→ INFORMATION SUPPLIED
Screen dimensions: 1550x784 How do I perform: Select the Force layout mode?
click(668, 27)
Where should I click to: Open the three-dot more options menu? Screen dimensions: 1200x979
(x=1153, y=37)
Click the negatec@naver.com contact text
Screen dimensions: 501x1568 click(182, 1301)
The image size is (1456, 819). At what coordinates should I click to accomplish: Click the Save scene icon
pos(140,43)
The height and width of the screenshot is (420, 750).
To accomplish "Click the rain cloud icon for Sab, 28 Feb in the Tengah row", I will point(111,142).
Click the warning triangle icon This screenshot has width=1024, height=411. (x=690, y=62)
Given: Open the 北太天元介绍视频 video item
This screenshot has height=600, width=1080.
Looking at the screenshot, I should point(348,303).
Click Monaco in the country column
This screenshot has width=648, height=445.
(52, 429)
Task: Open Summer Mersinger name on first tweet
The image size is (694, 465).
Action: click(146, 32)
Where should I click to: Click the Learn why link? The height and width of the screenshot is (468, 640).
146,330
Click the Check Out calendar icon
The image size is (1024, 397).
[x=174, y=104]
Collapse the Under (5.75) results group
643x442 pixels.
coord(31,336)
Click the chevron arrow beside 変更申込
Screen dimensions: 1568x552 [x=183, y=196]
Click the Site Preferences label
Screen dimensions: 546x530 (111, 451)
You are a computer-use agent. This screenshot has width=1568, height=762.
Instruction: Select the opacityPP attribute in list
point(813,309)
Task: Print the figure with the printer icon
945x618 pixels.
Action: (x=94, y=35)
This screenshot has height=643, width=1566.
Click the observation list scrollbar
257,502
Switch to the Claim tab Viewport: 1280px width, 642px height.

→ GIVEN REQUEST
Return all of the records above word for word, keeping each line as it appears.

→ THE ANSWER
Screen dimensions: 1550x784 How do I perform: Select the Force layout mode?
click(668, 27)
Where should I click to: Open the three-dot more options menu? Screen dimensions: 1200x979
(x=1153, y=37)
Click the negatec@naver.com contact text
Screen dimensions: 501x1568 click(182, 1301)
The image size is (1456, 819). At what coordinates should I click to accomplish: Click the Save scene icon
pos(140,43)
The height and width of the screenshot is (420, 750).
To accomplish "Click the rain cloud icon for Sab, 28 Feb in the Tengah row", I will point(111,142).
Click the warning triangle icon This screenshot has width=1024, height=411. (x=690, y=62)
Given: Open the 北太天元介绍视频 video item
This screenshot has height=600, width=1080.
Looking at the screenshot, I should point(348,303).
Click Monaco in the country column
This screenshot has width=648, height=445.
(52, 429)
Task: Open Summer Mersinger name on first tweet
The image size is (694, 465).
Action: click(146, 32)
Where should I click to: Click the Learn why link? The height and width of the screenshot is (468, 640).
146,330
Click the Check Out calendar icon
The image size is (1024, 397).
[x=174, y=104]
Collapse the Under (5.75) results group
643x442 pixels.
coord(31,336)
Click the chevron arrow beside 変更申込
Screen dimensions: 1568x552 [x=183, y=196]
Click the Site Preferences label
Screen dimensions: 546x530 (111, 451)
You are a computer-use agent. This screenshot has width=1568, height=762.
Instruction: Select the opacityPP attribute in list
point(813,309)
Task: Print the figure with the printer icon
945x618 pixels.
Action: (x=94, y=35)
This screenshot has height=643, width=1566.
Click the observation list scrollbar
257,502
Switch to the Claim tab Viewport: 1280px width, 642px height.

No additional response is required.